Records from a data source
⟨
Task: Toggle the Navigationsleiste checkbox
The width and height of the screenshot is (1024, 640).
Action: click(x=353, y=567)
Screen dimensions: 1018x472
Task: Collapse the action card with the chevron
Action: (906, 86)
⟩
PROMPT - Each entry above needs to be returned exactly as written.

ANSWER FOR THE TASK -
Task: Toggle the Navigationsleiste checkbox
The width and height of the screenshot is (1024, 640).
Action: click(x=353, y=567)
Screen dimensions: 1018x472
Task: Collapse the action card with the chevron
Action: (906, 86)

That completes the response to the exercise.